Your lease agreement is the first place you should look when trying to figure out whether you can terminate early in the event of a break in.
If the break-in was due to your landlord violating your lease, then you would have a claim for breach of the lease agreement, which should allow you to exit the contract early.
Check lease provisions relating to safety and maintenance. Do they promise to maintain working locks, secure windows, alarm systems, and so on? Did any of those things fail?
If yes, reach out to your landlord in writing and tell them that you would like to move out because there was a breach of the contract and you suffered a break in as a result.
Now, you want to be diplomatic about it because your end goal is not to pick a fight. It’s to get out of your lease without a lot of hassle. So be polite, but firm. State your case reasonably.
But what if your lease is silent on the point or the cause of the break in was not due to the landlord violating the lease?
Well, your case is weaker in that event, but there are still things you can do. On that note, let’s talk about state laws that may come into play.
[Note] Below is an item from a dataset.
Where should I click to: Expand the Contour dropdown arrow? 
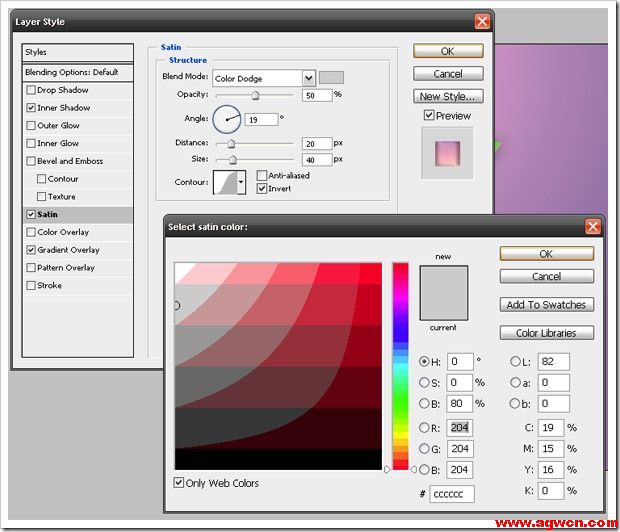(242, 182)
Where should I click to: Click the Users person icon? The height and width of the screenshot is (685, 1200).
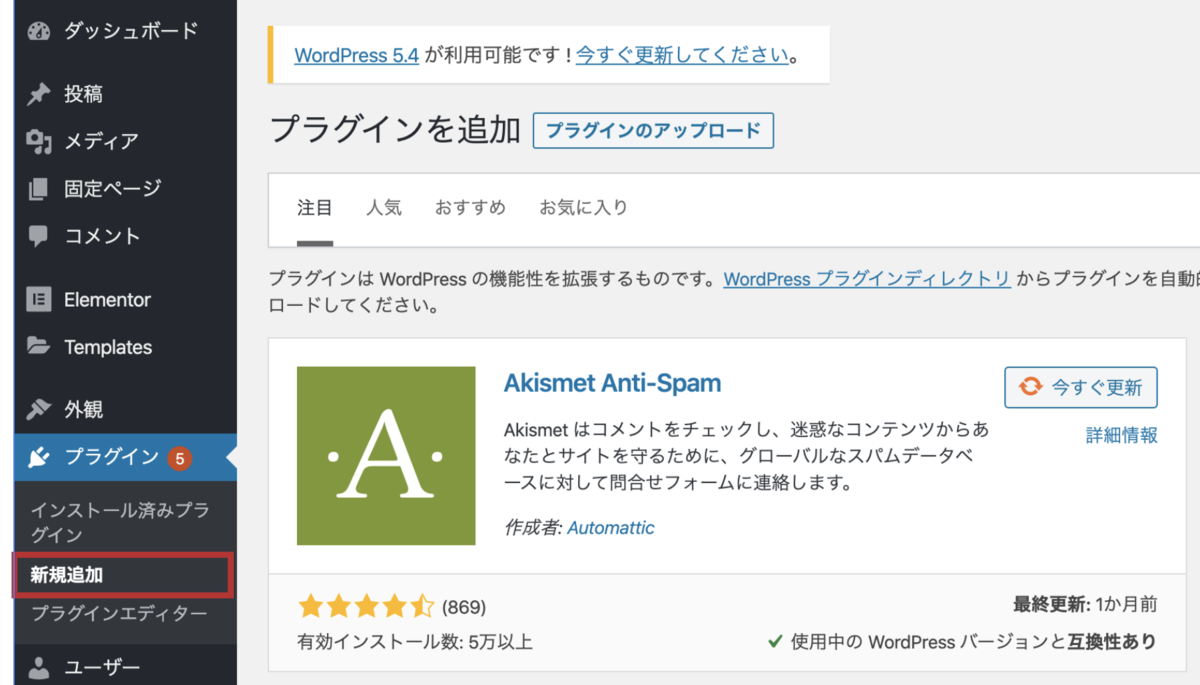point(39,667)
Related Note: It is a good practice to read your entire lease – there may be early termination provisions or other language that may not be related to the break-in that you can still use to get out of the lease.
Step 2: Check Your State and Local Landlord Tenant Laws
State and local laws vary on when you can terminate your lease early. For example, a number of states allow you to terminate your lease if you are the victim of sexual assault or stalking.
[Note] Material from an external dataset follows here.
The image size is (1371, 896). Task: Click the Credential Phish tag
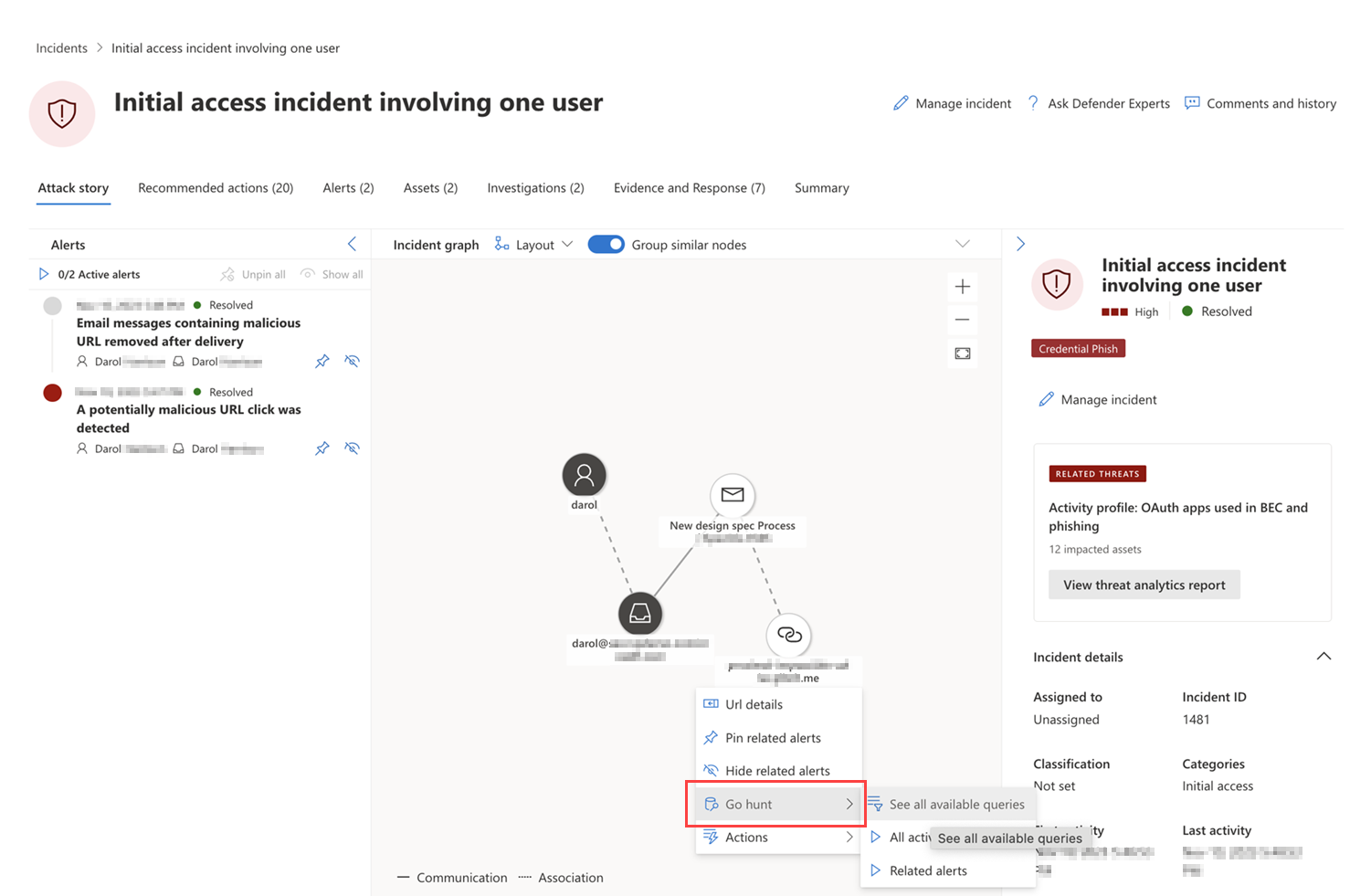click(x=1078, y=349)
So if your situation falls under either of those categories (for example, you were sexually attacked during the break-in or the person who broke in was a stalker), you should definitely evaluate your rights under state law.
You can contact a lawyer to help you or if you prefer to do it by yourself, I have collected the landlord tenant laws for each state (and the District of Columbia), which you can access here.
If you prefer to have a lawyer assist you, I would try JustAnswer. They boast access to thousands of highly-rated, verified real estate lawyers whom you can connect with via their unlimited chat service.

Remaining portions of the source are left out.